— BEGIN Recorded data —
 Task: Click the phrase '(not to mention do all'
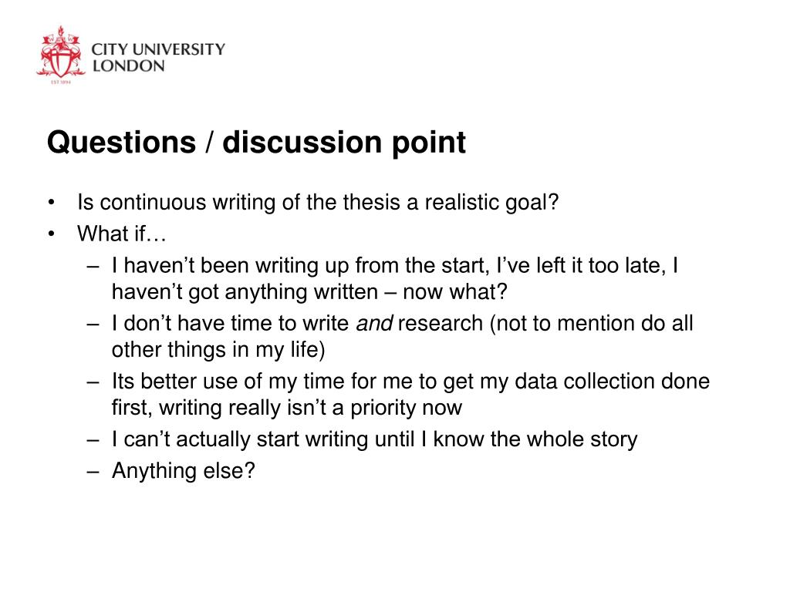point(592,323)
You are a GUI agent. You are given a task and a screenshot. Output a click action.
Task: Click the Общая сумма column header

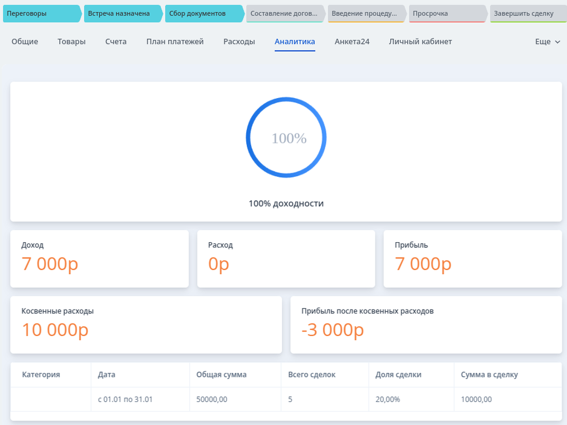click(222, 375)
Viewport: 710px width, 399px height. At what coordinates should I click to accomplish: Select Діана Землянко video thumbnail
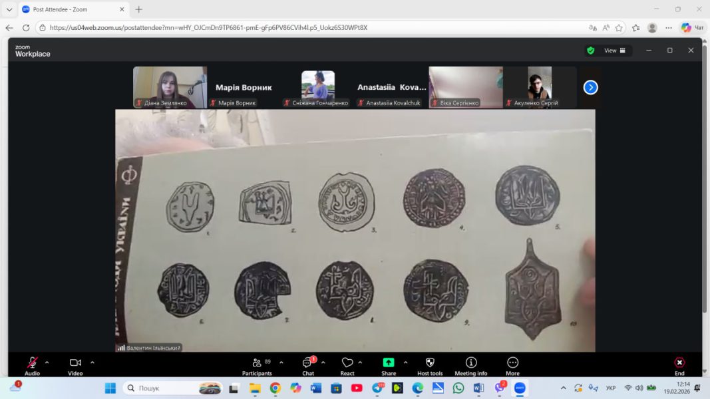[170, 86]
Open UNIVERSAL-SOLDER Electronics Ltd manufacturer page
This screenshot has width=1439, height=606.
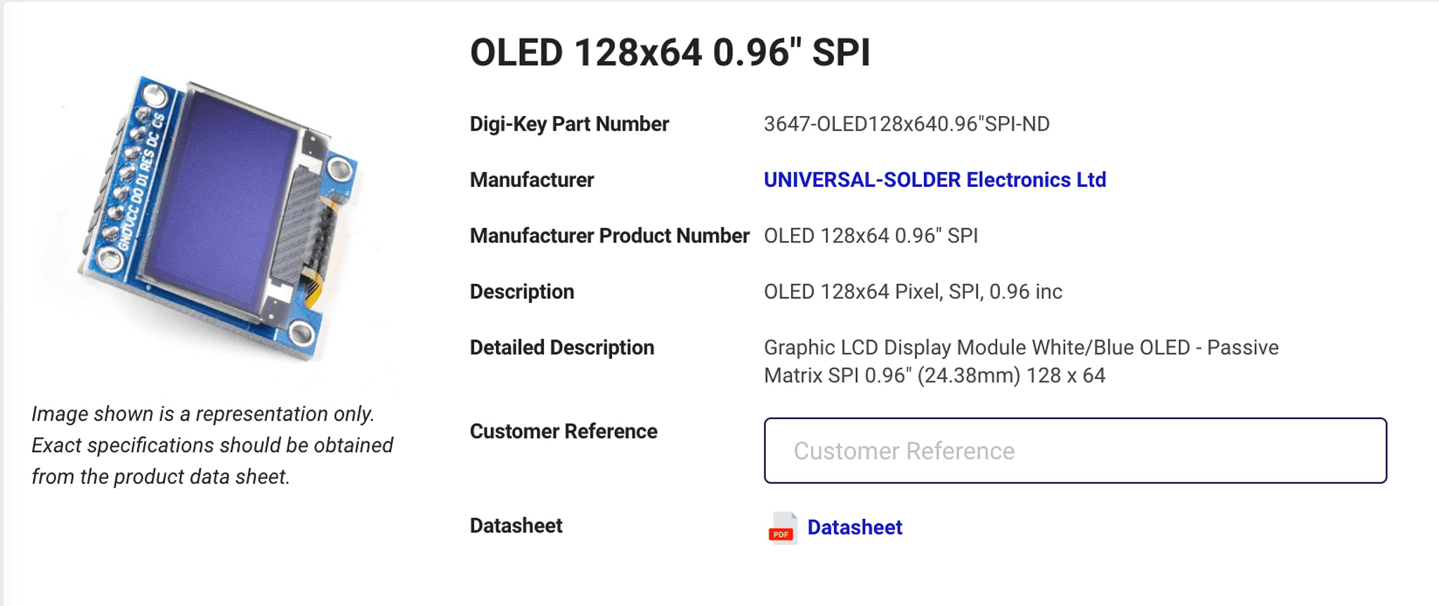tap(935, 180)
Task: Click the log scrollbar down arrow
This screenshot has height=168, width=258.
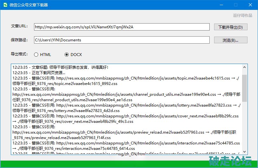Action: [245, 151]
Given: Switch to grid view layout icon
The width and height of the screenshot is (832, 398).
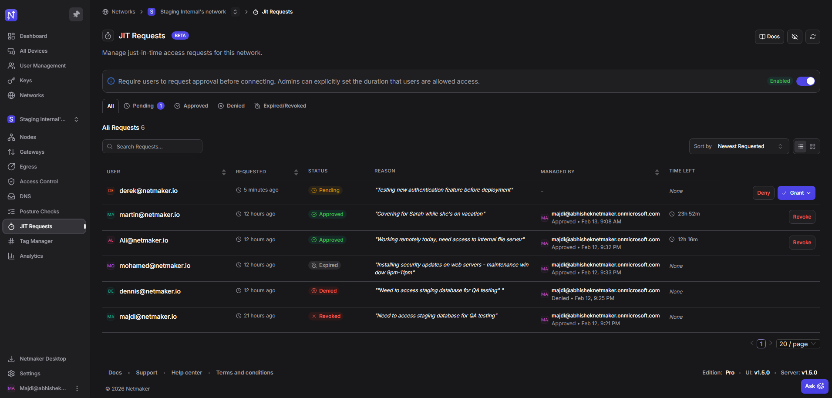Looking at the screenshot, I should coord(812,147).
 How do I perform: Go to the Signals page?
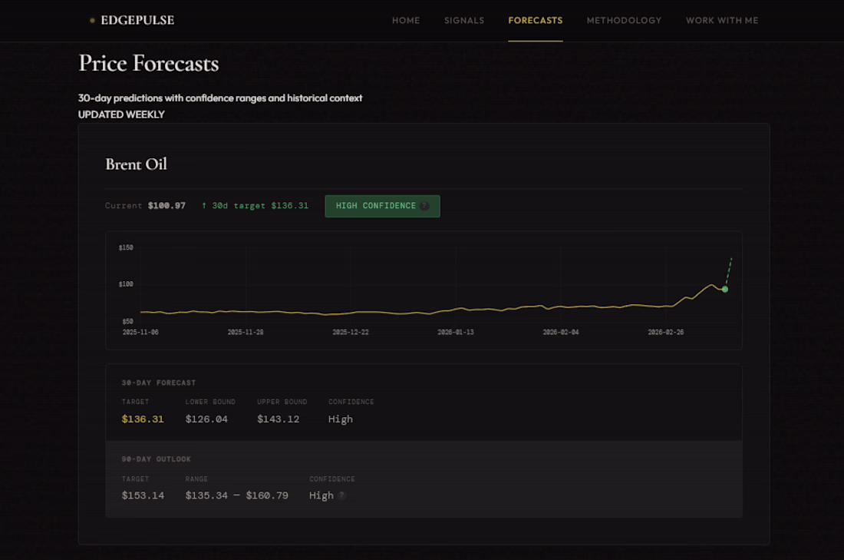tap(464, 21)
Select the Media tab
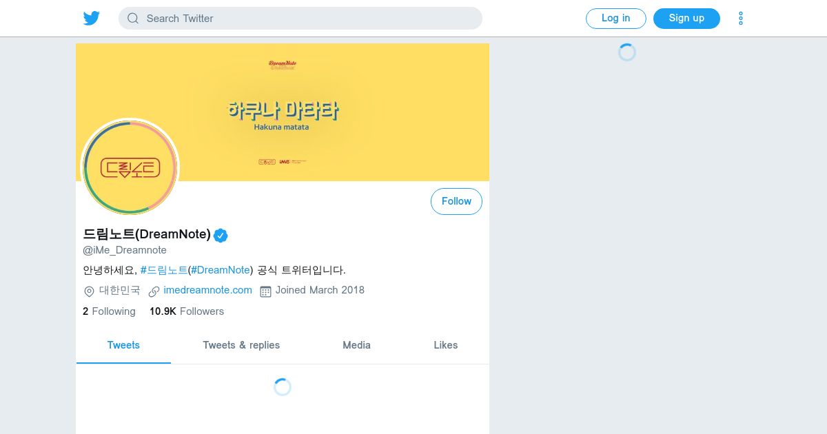The height and width of the screenshot is (434, 827). [356, 345]
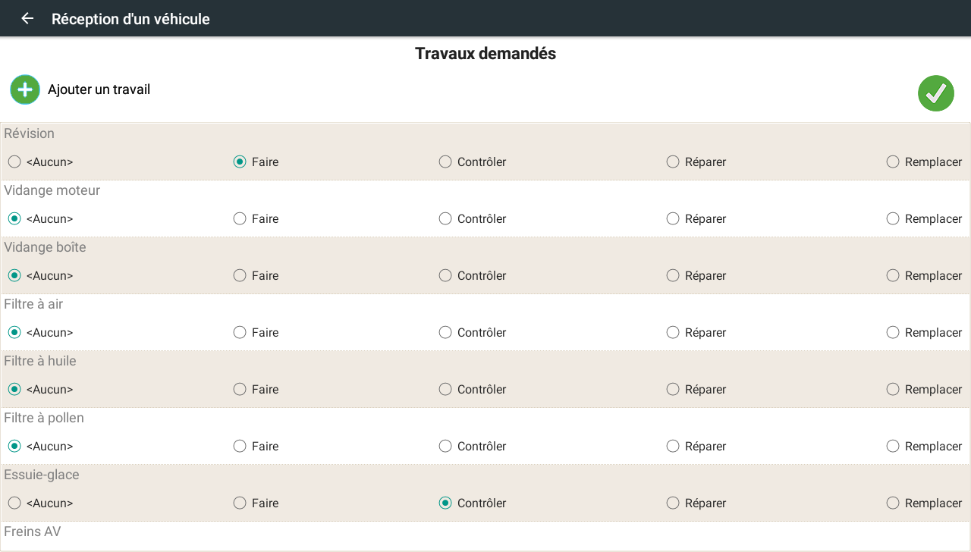This screenshot has width=971, height=552.
Task: Choose Contrôler for Filtre à huile
Action: point(445,389)
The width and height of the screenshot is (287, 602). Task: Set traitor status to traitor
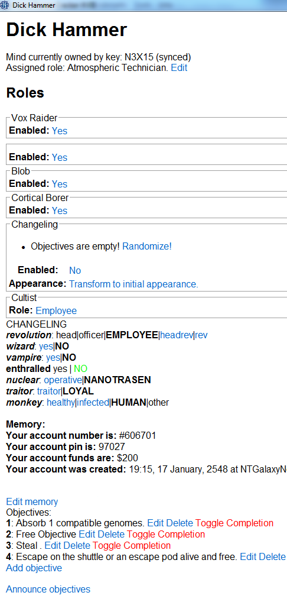click(49, 391)
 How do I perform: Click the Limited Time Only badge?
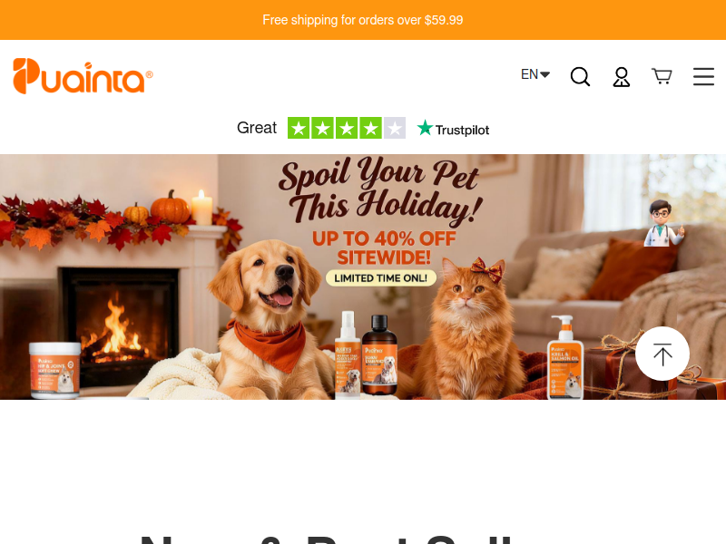(x=380, y=278)
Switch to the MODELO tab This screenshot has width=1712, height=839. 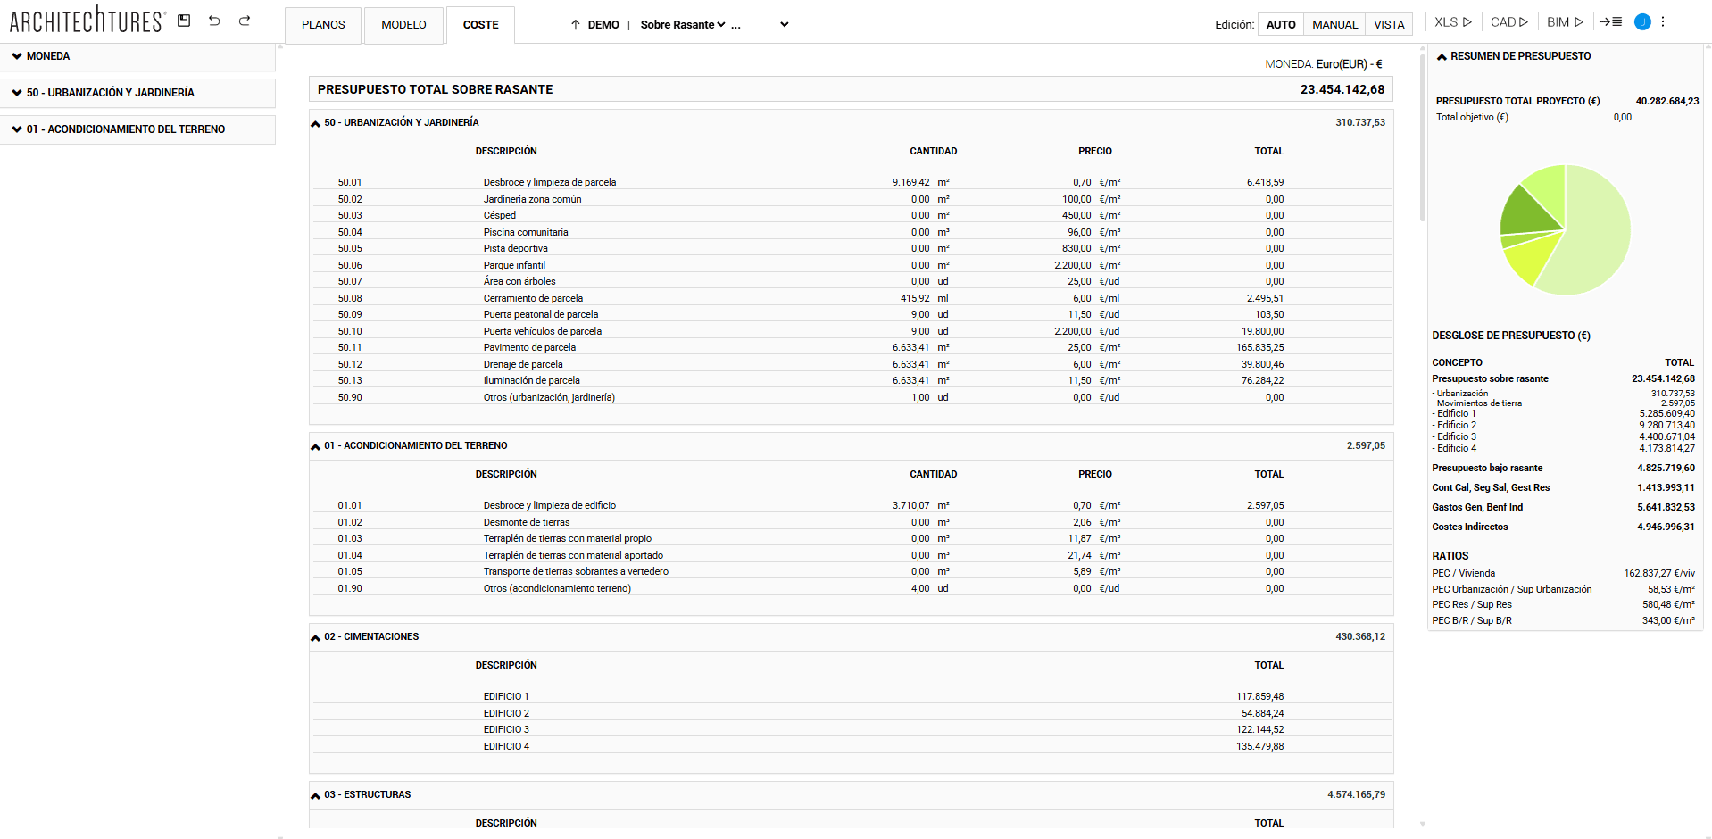point(403,25)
— END Recorded data —
*Goal of the exercise*.
Copy word for word the lines above, starting with the line containing "Open UNIVERSAL-SOLDER Electronics" and ending with the line containing "Action: [245, 151]", both included. Leave out the pictures.

*Finished task*.
Open UNIVERSAL-SOLDER Electronics Ltd manufacturer page
This screenshot has width=1439, height=606.
tap(935, 180)
Task: Click the log scrollbar down arrow
This screenshot has height=168, width=258.
Action: [245, 151]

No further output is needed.